With your initial shortlist of asset management vendors, the next step would be to compare them qualitatively before just comparing on price.
4. Look For a Demo, Usability, Implementation and Pricing
Qualitative comparison of software means comparing:
- Generic Demo for Workflow
- Involve Users
Compare the usability of all your options by looking at product images and demos. Get an understanding of layout and see if they can suit your workflows (if you have already mapped them in the first stage). Definitely involve users at this stage and get an understanding of their preferences. Naturally, implementation timescales should be noted as well.
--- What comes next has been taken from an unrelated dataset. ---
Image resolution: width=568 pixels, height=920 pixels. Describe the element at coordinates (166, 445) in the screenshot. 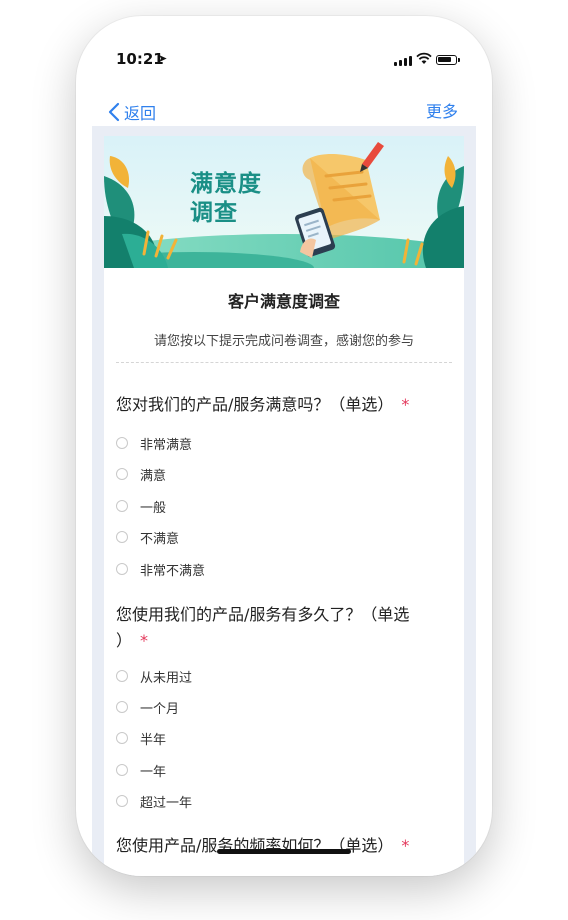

After qualitative comparison you will have a further refined shortlist of your asset management options.
5. Go For a Second Demo, a More Detailed One
The attendees from your side should be power users of the software and people who understand overall processes and a couple of management-level people. The second or in-depth demo should be done with your data or data that is very close to your processes. Here you should be looking for how closely your workflows can be replicated in the software and how your workflows can be improved.
Deep dive on usability; try and get a role-based demo. In other words a demo for your asset manager, facilities manager, inventory manager, etc.
Also understand any software risks; data, implementation, workflows, support, training, etc.
6. Carry Out Vendor Checks
Typically at this stage, you are generally left with 2 or 3 choices. The next step is a financial reference check on the vendor (you can use duedil – it’s free and good), software, support and implementation.
Really get into the depth and try not to make it a tick-box exercise.
7. Drive a Good Deal
Once you are happy with the quality, the next step is to drive a good deal. As you may know, you get what you pay for, don’t drive too hard a bargain. A long-term relationship with your vendor will bring more benefits financially than just discounts at the start.
Try and negotiate on support or implementation rather than just price, and get more on quality… it will complement your asset management strategy.